Возьмем простейший пример. В 1970-е годы инфляция казалась врагом номер один. Ее причины и «историю болезни» бесконечно изучали видные экономисты в университетах, в государственных ведомствах и в частных компаниях. Все стало ясно, и стало понятно, как с ростом цен надо бороться, и ко второй половине 1980-х годов ее научились побеждать. И вот мы в 2010 году. Вся экономическая и фискальная политика последних лет должна была давно вызвать гиперинфляцию и полное обесценивание бумажных денег. Основные экономические державы гоняют чудовищные бюджетные дефициты, центробанки печатают деньги как макулатуру, цены на ресурсы идут вверх. И что? Ничего. Главная опасность для экономики, признают американские чиновники, — дефляция.

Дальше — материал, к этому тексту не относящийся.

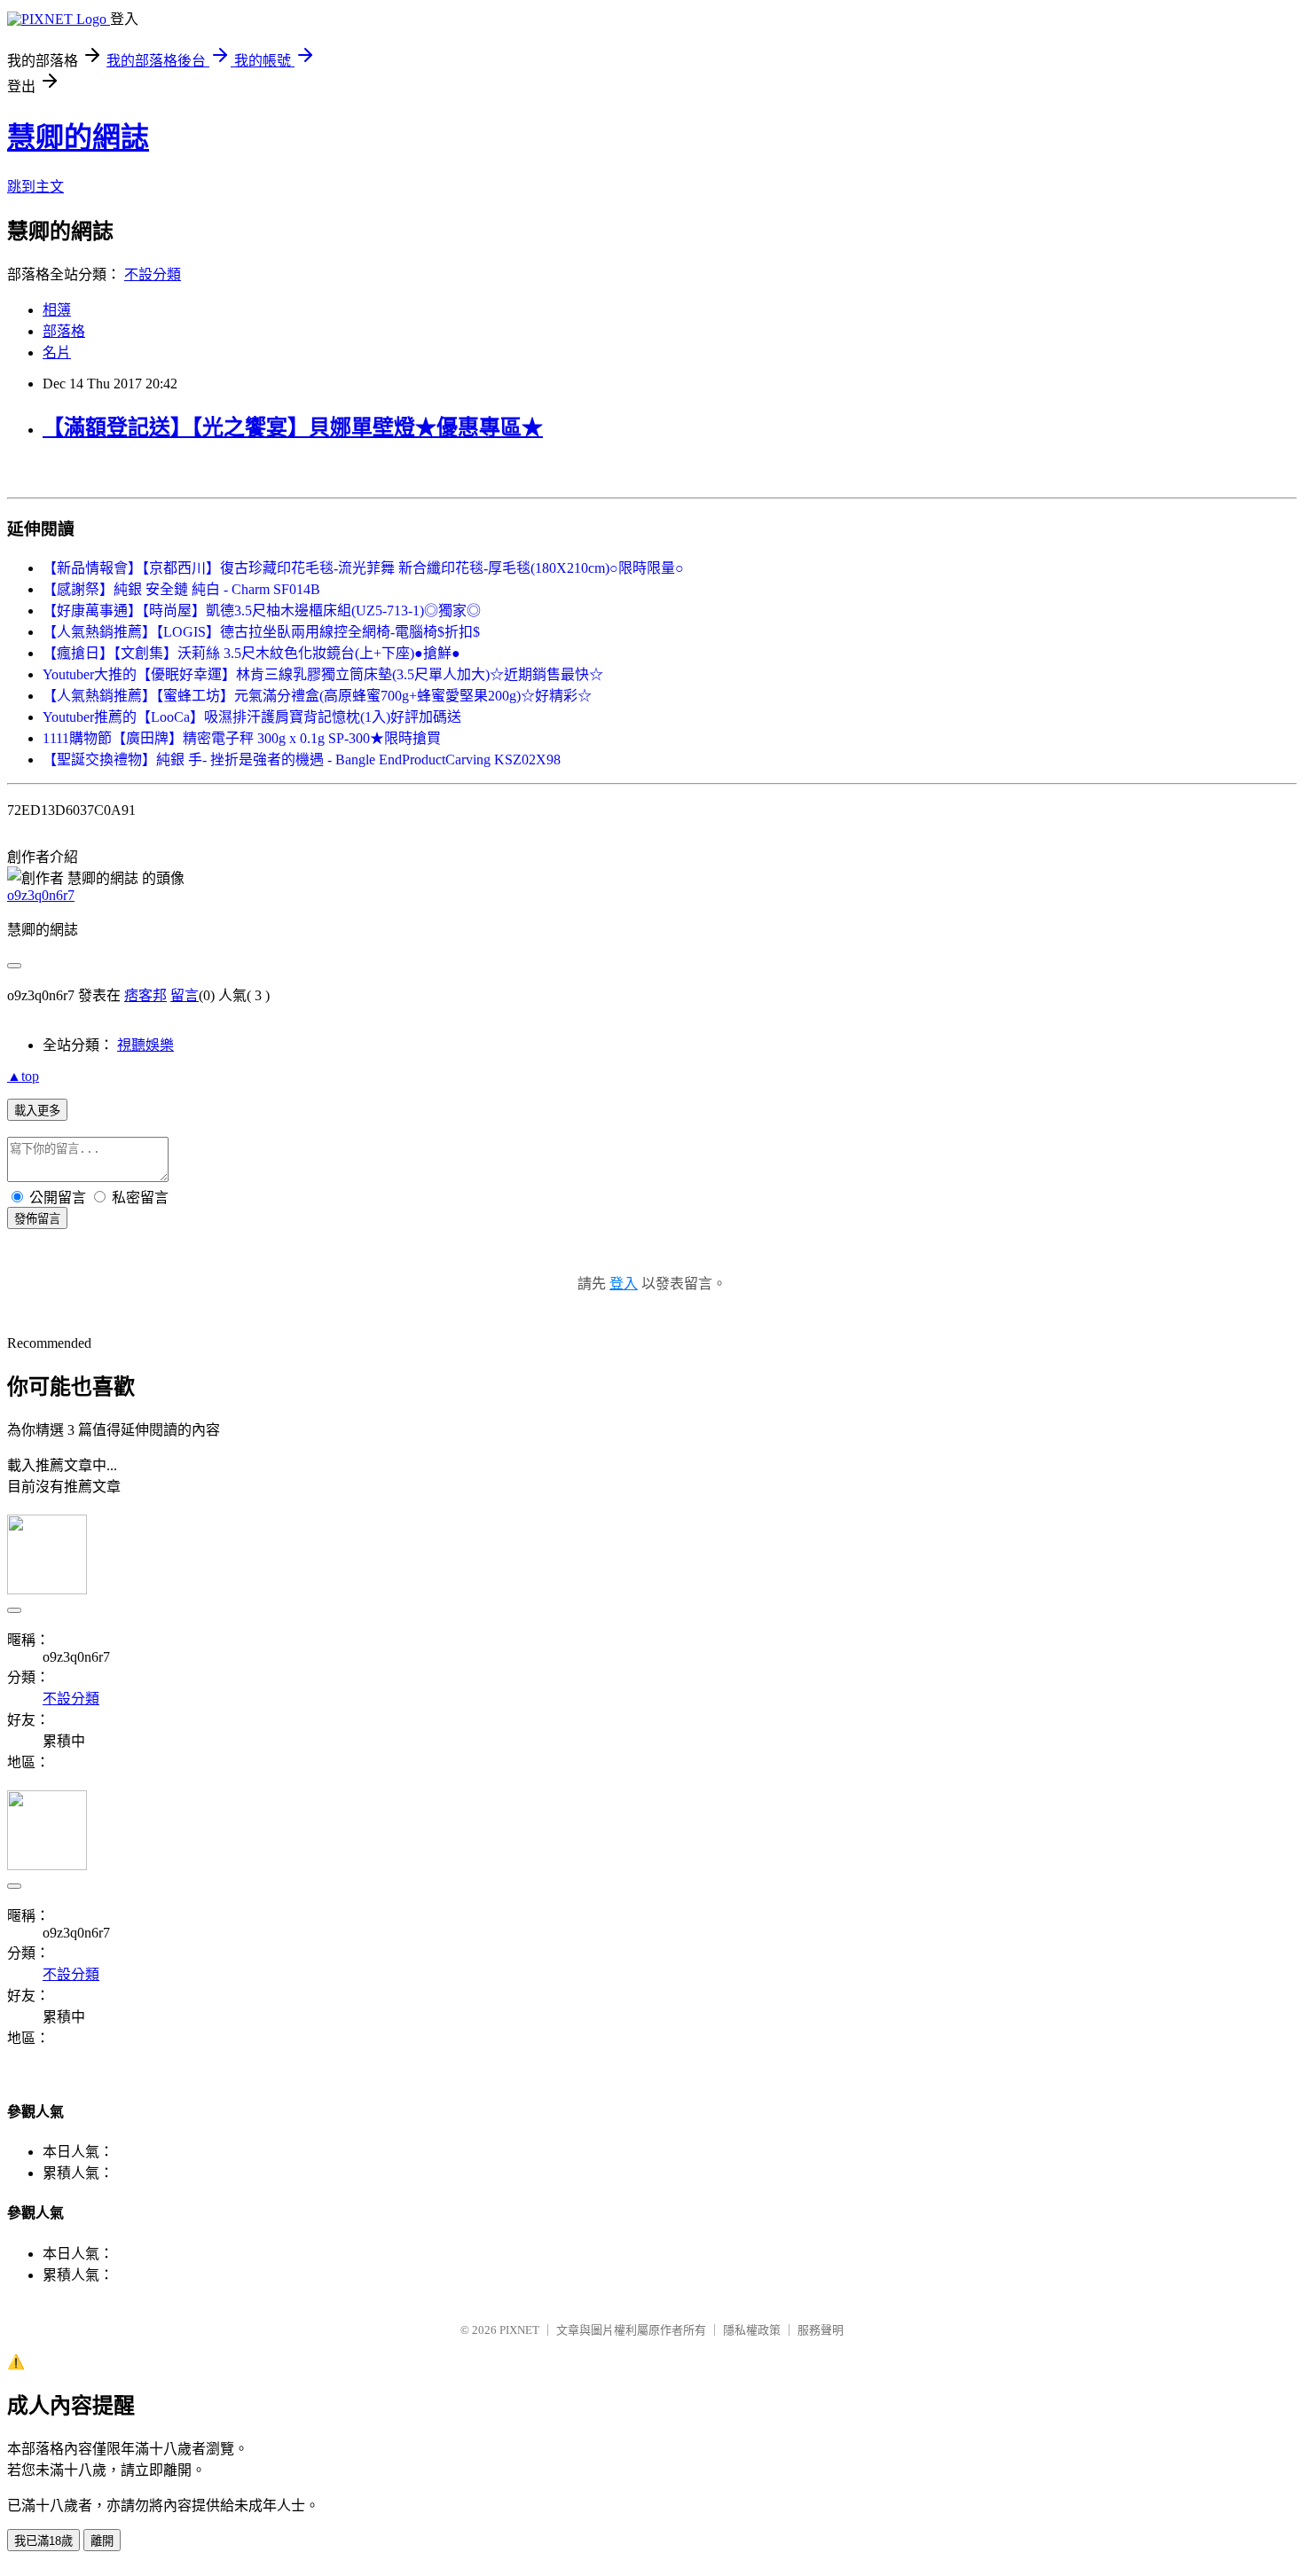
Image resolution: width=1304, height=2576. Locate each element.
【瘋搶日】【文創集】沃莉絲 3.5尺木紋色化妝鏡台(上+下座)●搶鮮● (251, 653)
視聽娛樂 (145, 1045)
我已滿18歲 (43, 2541)
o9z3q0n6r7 (41, 895)
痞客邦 (145, 995)
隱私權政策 (752, 2330)
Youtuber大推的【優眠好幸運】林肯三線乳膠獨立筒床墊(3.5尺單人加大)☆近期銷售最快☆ (323, 674)
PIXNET (519, 2330)
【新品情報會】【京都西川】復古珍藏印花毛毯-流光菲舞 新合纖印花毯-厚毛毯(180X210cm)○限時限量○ (363, 567)
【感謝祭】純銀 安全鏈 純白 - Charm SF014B (181, 589)
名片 (57, 352)
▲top (23, 1076)
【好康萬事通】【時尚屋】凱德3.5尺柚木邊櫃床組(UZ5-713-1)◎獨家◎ (262, 610)
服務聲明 (820, 2330)
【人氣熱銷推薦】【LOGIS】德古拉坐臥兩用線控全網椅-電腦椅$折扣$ (261, 631)
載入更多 (37, 1110)
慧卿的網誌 (78, 137)
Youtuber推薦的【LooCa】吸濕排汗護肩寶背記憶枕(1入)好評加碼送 (252, 716)
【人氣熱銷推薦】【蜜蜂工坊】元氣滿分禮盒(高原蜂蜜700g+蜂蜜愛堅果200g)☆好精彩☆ (317, 695)
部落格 (64, 331)
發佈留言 (37, 1218)
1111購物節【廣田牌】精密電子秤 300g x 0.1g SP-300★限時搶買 (242, 738)
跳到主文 (35, 186)
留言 (184, 995)
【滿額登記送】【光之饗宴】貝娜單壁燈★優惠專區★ (293, 427)
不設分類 (152, 274)
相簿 (57, 309)
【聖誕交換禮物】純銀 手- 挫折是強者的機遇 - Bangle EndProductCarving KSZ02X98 (302, 759)
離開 (102, 2541)
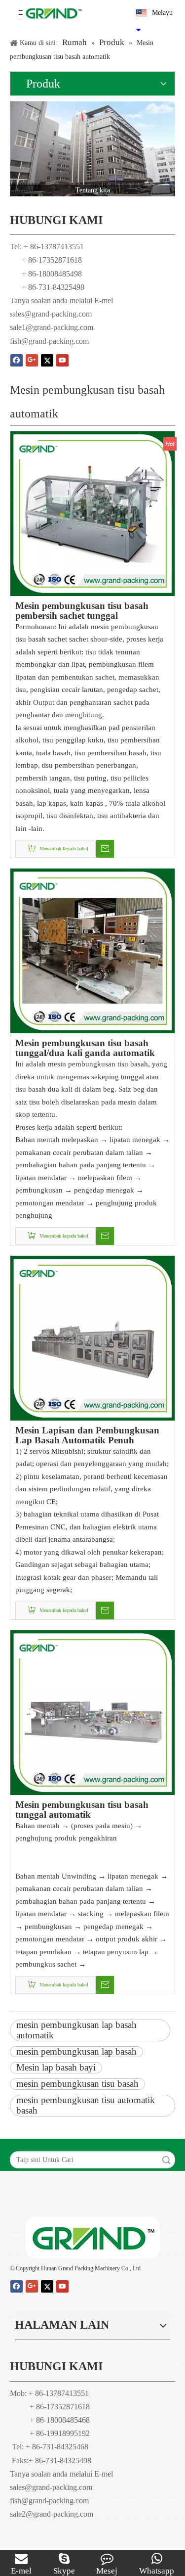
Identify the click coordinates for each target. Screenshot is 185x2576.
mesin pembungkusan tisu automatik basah (85, 2105)
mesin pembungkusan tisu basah (77, 2083)
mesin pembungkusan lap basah (76, 2051)
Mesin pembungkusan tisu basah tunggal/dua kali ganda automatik (85, 1048)
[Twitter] (47, 360)
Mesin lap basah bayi (56, 2067)
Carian (166, 2160)
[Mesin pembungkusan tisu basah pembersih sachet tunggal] (92, 512)
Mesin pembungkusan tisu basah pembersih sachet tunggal (81, 611)
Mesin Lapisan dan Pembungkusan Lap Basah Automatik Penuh (87, 1435)
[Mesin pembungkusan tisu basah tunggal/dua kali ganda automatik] (92, 950)
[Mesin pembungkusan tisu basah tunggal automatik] (92, 1711)
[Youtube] (62, 360)
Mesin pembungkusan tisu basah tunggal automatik (81, 1810)
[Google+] (32, 360)
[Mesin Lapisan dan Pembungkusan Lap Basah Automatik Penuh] (92, 1337)
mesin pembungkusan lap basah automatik (76, 2030)
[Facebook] (16, 360)
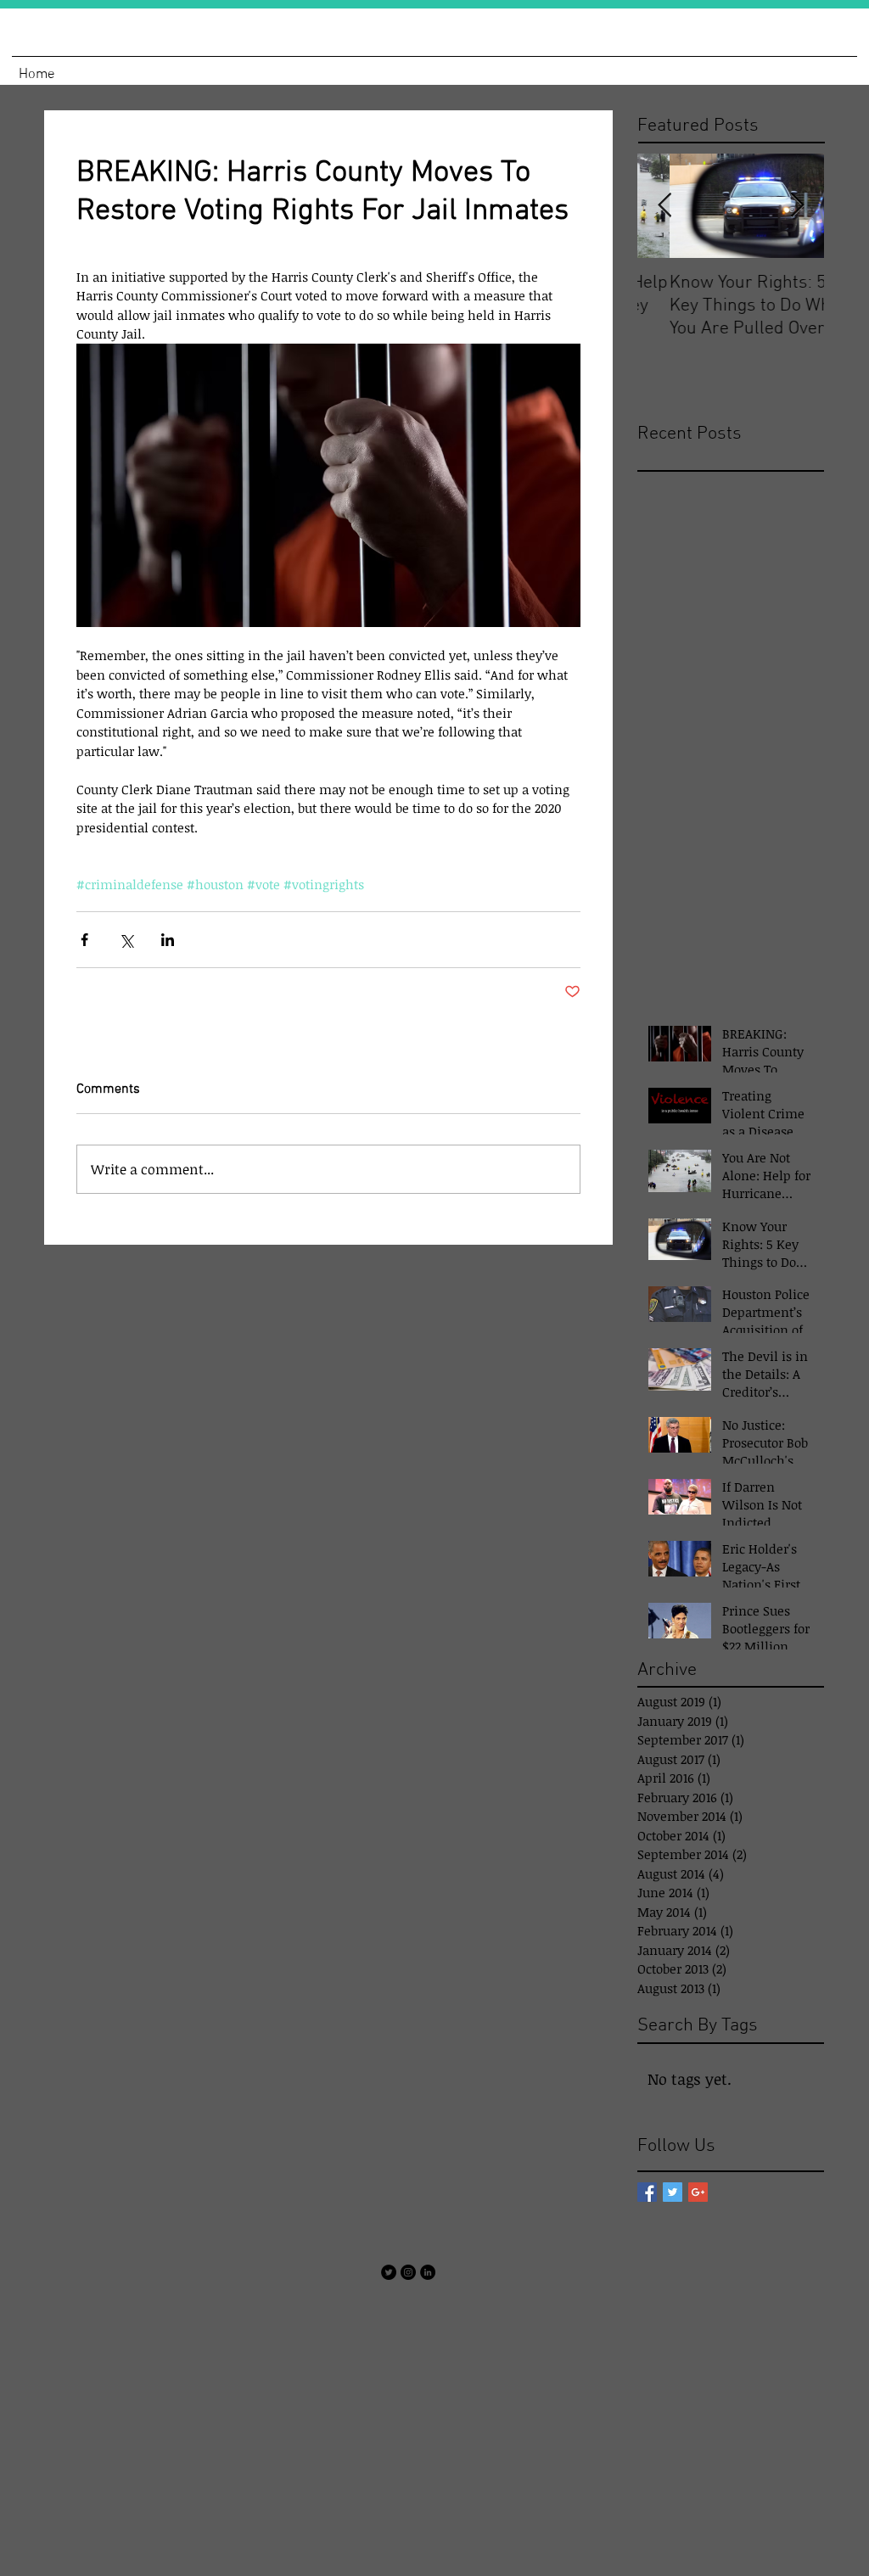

Процентные ставки и проценты на долгосрочные государственные бумаги рекордно низкие.

Тем не менее поиски «хорошей» модели не прекращаются. Я недавно разговаривал с Бобом Шиллером, профессором экономики Йельского университета и своего рода знаменитостью. Он, наверное, тоже получит своего Нобеля, а пока ведет интереснейшие изыскания в области экономического поведения — behavioral economics. Он уверен, что скоро эти постулаты усовершенствуют стандартную модель, и она будет давать еще более точные прогнозы.

Стиглиц в своей статье тоже жалуется, что модель полностью эффективно функционирующих рынков, которой придерживались официальные экономисты до кризиса, полностью провалилась, но заодно и поделился радостной вестью: сегодня появляются новые, усовершенствованные построения, которые приведут к новой парадигме.

Будем ждать.

Пока же остается признать, что экономика — наука неточная, гуманитарная. Экономические модели рождаются интуитивно, на основании внутреннего и внешнего сходства ситуаций. Строго научных доказательств этим моделям нет. Экономисты действуют точно так же, как некоторые технические аналитики на финансовых рынках, которые накладывают старые графики движения цен друг на друга и ищут сходства. Их не интересует, почему формы графиков сходны. Просто если такая кривая уже была описана в прошлом, то она, наверное, повторится и в будущем.

Экономика похожа на историю. Она лучше объясняет, что произошло, чем прогнозирует, что произойдет. Тем не менее от нее требуют прогнозов, чего историкам, слава Богу, пока что делать не доводилось. А то им, беднягам, пришлось бы штудировать известное чередование «лысый — волосатый — лысый» у кормила российской власти, выводить из него глубокоумные теории и предсказывать, кто победит на выборах 2024 года.